MIN KIM
MIN KIM

Categories

Tags

pg_rewind로 좀더 편해진 Streaming replication Failback

pg_rewind

  • 9.5부터 지원되는 feature이다.
  • streaming replication을 사용하다가 마스터가 failure난 경우, 쉽게 슬레이브를 promote하여 서비스를 계속할수 있다. 그럼 마스터를 정상화시킨후 다시 replication의 slave로 failback할수 있는가? 디스크 폴드가 아니라서 크래시 직전까지의 데이터가 온전히 있는 경우에도 백업본 올려서 replication 재구성해야했다. 그 작업이 pg_rewind을 사용해서 단축될수 있다. pg_rewind는 소스디렉터라와 타겟디렉터리의 파일들을 sync해주는 유틸리티이다. pg_controlfile의 정보를 바탕으로 모든 data file을 동기화하는것이다. pg_rewind로 파일 싱크한뒤 recovery.conf작성하여 start하면 recovery모드로 진입해서 wal 적용하고 streaming 받기 시작한다.

TEST

I. streaming replication 구성

1. server1 준비
./bin/initdb --pgdata=/data1/9.5/data -W
2. server1 postgresql.conf
listen_addresses = '*'          # what IP address(es) to listen on;
port = 5435                             # (change requires restart)
----
### 요구 사항 1
본문의 글머리표 항목에 있는 문장 가운데 "pg_rewind"라는 단어가 들어간 문장을 모두 나열하세요.
### 요구 사항 2
본문에서 "1. server1 준비"부터 "(change requires restart)"까지, 끝부분도 포함해 그대로 인용하세요.

### 데이터 행
----
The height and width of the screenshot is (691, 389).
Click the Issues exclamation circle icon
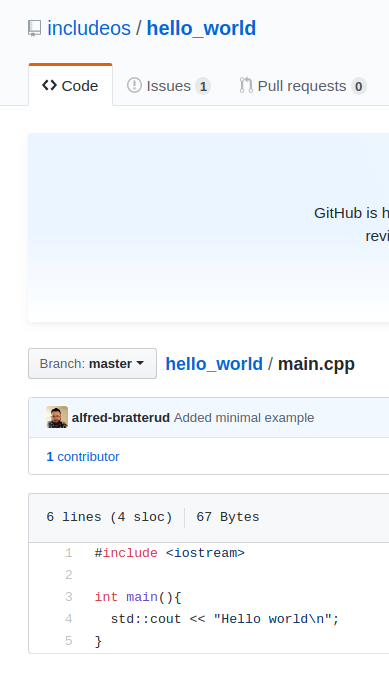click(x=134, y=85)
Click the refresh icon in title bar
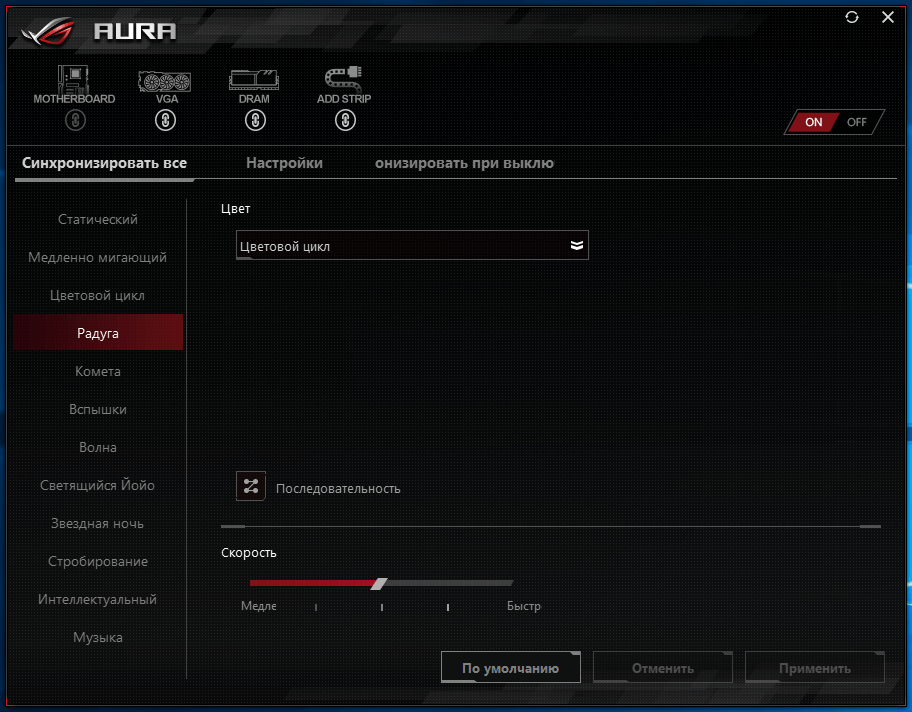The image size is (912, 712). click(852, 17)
----
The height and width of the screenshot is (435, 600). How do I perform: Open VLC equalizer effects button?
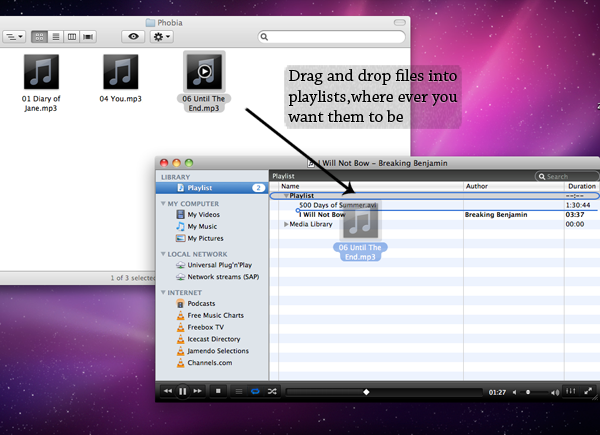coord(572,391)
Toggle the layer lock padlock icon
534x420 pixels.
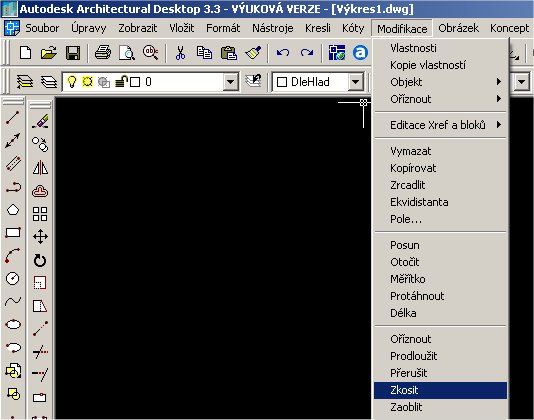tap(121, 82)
----
### 작업 결과 1
- 그 작업이 pg_rewind을 사용해서 단축될수 있다.
- pg_rewind는 소스디렉터라와 타겟디렉터리의 파일들을 sync해주는 유틸리티이다.
- pg_rewind로 파일 싱크한뒤 recovery.conf작성하여 start하면 recovery모드로 진입해서 wal 적용하고 streaming 받기 시작한다.

### 작업 결과 2
1. server1 준비
./bin/initdb --pgdata=/data1/9.5/data -W
2. server1 postgresql.conf
listen_addresses = '*'          # what IP address(es) to listen on;
port = 5435                             # (change requires restart)